Tekad yang bulat mendorongnya untuk masuk ke
dalam rumah besar yang tidak berpenjaga tersebut. Satu per satu kamar
ia selidiki untuk menemukan tempat penyimpanan harta.
Akhirnya, ia sampai di sebuah kamar besar dan didapatinya sebuah kotak
besar berisi emas, perak, dan uang tunai. Ia kumpulkan buku-buku catatan
yang berisi laporan keuangan si pedagang kaya tersebut. Dengan lentera
kecil yang dibawanya, ia mulai menghitung zakat yang harus dikeluarkan
oleh orang kaya itu.
Keahlian dalam hal keuangan, pembukuan,
dan pembagian harta ia kerahkan di sana. Dikarenakan begitu banyaknya
perhitungan yang harus diselesaikan, ia pun lupa waktu. Fajar sudah
menyingsing pertanda tiba waktu shalat Subuh.
Sang tuan rumah
pun telah bangun dari lelapnya untuk melaksanakan shalat Subuh. Alangkah
terkejutnya ketika kamar tempat penyimpanan hartanya telah terbuka.
Apalagi ia mendapati seseorang tengah asyik dengan buku-buku catatannya
di bawah cahaya lentera kecil.
Dengan lantang, si tuan rumah menghardik pemuda tersebut, "Hai! Siapa kau!"
Sang pemuda terkesiap mendengar teguran tersebut. Saat disadarinya
hari sudah hampir terang, ia bergegas untuk melaksanakan shalat. Ia
berkata kepada si pemilik rumah, "Maaf, akan saya jelaskan nanti. Tapi,
izinkan saya untuk shalat Subuh terlebih dahulu."
Akhirnya,
mereka berdua pun shalat Subuh berjemaah dengan si tuan rumah sebagai
imamnya.
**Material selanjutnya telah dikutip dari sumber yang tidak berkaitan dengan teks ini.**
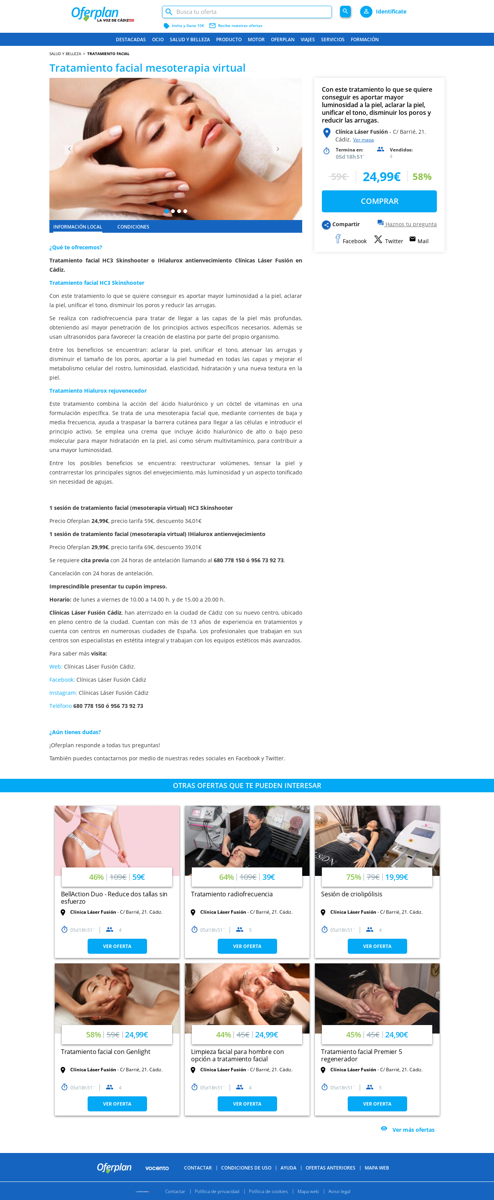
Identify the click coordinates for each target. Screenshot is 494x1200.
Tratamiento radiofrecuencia (232, 894)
Usai shalat, pemuda itu mengaku kepada tuan rumah, "Saya pencuri."
Si tuan rumah makin bertambah keheranannya, "Lantas apa yang kau lakukan dengan buku-buku catatanku?" tanya tuan rumah.
"Aku sedang menghitung zakat yang belum kau keluarkan selama enam
tahun. Ini hasilnya," jawab pemuda itu sambil menyodorkan hasil
perhitungannya.
Ia pun menasihati si tuan rumah tentang
keutamaan zakat. Tiada kemarahan terlihat di wajah si tuan rumah. Ia
malah terkagum-kagum akan kejujuran serta kepandaian dan ketepatan si
pencuri dalam berhitung. Selain itu, ia jadi mengetahui tentang
pentingnya mengeluarkan zakat.
Akhirnya, si tuan rumah
mengangkatnya menjadi sekretaris dan juru hitung pribadinya. Ia pun
menikahkan sang pemuda dengan putrinya. Ibu si pemuda tinggal bersama
mereka. Berkat kejujuran dan ketakwaan yang dibawa sang pemuda dalam
perbuatannya, kebahagiaan mendatangi dirinya dan orang lain.